Money market funds only invest in high-quality, very short-term debt instruments and seek to provide liquidity and stability in their investment value. Like other investments, the value of money market funds, and the income from them, may fall or rise and investors may get back less than they invested.

Yields are still higher than many longer-term (and more risky) fixed income exposures

Despite government bond yield curves recently showing signs of normalising, yields at the longer end of the curve still offer relatively little, if any, term premia, or additional yield to compensate investors for the extra risk of rates changing over time. 

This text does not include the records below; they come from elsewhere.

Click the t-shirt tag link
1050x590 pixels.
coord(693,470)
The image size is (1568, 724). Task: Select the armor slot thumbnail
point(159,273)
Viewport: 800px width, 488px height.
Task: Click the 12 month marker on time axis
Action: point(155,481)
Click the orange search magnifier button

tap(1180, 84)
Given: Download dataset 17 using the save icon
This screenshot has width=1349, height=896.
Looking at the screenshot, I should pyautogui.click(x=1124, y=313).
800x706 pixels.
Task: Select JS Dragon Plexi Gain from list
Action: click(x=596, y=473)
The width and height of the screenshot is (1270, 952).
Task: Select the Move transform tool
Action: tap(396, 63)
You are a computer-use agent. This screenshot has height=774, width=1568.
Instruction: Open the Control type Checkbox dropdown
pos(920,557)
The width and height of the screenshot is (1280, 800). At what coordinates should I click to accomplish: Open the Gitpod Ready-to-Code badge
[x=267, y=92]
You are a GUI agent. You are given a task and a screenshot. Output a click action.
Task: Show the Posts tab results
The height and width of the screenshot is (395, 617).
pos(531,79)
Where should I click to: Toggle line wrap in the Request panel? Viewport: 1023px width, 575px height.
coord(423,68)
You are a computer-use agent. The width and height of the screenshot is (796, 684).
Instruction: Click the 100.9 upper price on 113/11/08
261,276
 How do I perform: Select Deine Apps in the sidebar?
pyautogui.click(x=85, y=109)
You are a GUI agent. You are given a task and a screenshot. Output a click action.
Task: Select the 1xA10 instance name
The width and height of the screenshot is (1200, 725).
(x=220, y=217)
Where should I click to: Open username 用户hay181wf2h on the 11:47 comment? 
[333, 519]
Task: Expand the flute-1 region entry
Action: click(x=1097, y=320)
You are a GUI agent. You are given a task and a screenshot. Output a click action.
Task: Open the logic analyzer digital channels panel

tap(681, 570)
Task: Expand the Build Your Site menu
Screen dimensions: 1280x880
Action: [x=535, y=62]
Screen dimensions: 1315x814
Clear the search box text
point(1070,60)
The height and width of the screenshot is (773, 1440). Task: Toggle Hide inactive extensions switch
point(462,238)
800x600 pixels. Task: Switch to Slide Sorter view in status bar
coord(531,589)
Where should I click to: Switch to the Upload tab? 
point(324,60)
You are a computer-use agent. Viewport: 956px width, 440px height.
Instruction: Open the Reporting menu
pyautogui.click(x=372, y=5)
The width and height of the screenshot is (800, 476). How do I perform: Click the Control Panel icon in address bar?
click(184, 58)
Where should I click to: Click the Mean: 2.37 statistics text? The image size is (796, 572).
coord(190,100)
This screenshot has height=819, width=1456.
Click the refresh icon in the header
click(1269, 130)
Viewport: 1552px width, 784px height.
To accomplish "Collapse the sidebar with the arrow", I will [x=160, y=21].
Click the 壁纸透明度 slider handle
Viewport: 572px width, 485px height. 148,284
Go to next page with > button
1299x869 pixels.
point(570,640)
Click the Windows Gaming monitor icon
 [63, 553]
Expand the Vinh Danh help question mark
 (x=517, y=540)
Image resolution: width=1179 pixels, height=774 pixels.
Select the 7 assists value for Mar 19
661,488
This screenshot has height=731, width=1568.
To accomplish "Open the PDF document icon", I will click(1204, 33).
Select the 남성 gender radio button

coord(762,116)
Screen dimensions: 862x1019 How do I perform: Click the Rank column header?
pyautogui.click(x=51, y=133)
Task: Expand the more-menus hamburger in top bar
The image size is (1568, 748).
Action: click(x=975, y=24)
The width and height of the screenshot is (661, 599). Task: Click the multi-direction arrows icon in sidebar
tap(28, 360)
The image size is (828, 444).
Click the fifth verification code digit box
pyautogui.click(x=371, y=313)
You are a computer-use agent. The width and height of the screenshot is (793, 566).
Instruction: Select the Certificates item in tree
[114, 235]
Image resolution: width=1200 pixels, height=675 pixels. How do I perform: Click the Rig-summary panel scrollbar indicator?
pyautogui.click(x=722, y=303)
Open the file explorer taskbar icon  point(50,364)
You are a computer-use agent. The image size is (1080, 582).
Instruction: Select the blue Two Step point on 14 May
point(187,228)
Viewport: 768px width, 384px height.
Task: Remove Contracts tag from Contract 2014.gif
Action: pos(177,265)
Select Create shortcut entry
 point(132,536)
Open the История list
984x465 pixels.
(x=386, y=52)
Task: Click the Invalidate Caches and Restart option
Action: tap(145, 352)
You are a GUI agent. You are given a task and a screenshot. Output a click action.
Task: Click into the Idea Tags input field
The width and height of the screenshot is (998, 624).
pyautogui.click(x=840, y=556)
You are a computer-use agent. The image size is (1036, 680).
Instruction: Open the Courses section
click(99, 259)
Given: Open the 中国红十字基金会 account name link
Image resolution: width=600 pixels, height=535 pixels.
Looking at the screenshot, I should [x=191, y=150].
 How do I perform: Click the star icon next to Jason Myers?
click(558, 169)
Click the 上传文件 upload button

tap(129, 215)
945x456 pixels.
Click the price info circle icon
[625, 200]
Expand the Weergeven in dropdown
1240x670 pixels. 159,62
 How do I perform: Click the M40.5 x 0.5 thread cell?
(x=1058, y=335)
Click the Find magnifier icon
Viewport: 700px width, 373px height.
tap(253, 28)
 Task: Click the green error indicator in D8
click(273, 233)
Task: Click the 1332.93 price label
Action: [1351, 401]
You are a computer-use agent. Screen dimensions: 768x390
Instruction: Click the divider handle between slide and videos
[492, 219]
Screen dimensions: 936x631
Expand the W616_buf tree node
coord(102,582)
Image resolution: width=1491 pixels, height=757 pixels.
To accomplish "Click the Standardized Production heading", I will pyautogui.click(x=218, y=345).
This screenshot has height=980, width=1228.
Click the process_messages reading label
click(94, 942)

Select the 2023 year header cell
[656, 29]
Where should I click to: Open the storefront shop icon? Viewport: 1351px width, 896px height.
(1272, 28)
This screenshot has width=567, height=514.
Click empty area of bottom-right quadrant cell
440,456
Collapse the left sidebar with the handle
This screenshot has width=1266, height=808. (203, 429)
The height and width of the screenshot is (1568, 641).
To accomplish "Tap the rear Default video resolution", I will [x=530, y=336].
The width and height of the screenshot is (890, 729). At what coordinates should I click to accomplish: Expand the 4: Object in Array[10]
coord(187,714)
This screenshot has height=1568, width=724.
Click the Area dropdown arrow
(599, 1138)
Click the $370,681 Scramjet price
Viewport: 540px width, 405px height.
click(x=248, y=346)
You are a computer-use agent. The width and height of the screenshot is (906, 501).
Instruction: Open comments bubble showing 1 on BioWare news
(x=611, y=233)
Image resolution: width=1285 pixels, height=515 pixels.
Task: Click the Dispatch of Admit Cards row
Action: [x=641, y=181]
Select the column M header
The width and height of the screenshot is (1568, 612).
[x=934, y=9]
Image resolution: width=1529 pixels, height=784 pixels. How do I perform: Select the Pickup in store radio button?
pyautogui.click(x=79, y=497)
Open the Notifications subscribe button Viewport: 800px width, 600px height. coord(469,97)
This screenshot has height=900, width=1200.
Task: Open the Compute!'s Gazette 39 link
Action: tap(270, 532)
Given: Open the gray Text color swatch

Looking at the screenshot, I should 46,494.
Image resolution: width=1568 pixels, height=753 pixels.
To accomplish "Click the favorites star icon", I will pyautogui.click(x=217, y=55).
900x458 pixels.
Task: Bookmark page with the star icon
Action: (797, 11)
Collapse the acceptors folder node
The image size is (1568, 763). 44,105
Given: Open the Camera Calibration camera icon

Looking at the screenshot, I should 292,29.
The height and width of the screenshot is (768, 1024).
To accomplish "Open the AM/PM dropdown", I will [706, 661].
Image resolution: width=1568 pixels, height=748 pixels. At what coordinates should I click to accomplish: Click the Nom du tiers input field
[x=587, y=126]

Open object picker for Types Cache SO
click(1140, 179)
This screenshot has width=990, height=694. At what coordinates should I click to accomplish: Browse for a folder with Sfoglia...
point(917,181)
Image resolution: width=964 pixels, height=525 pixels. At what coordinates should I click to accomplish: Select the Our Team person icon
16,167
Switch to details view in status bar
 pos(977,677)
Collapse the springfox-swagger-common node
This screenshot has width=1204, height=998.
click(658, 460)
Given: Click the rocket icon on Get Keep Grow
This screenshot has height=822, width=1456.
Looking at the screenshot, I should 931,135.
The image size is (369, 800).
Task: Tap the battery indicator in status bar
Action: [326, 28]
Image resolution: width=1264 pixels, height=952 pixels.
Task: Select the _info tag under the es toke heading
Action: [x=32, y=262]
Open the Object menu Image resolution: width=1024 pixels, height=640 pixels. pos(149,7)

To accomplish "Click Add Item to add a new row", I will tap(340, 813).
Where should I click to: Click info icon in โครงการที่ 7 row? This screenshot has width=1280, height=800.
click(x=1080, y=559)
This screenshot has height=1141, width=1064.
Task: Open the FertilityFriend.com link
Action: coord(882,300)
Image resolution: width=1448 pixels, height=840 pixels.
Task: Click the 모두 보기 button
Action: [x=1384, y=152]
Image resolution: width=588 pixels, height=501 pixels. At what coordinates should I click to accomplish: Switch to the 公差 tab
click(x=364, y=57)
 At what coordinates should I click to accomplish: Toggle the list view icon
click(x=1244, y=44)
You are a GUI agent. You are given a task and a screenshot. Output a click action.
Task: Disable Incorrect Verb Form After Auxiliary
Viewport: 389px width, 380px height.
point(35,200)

As a result, money market funds currently yield more than longer-term government bonds, with the average UK money market fund currently yielding 4.95% – compared with 4.40% on 10-year UK gilts2

More stable valuations

Investors need only think back to two years ago, when heightened volatility in bond markets caused many fixed income portfolios to temporarily decline in value. Money market funds, on the other hand, are required to hold minimum levels of cash and other readily liquid assets,  and tend to have lower levels of price volatility than longer duration fixed income investments. For example, the Vanguard Sterling Short-Term Money Market Fund has a maximum weighted average maturity of just 60 days and minimum daily liquidity of 7.5%.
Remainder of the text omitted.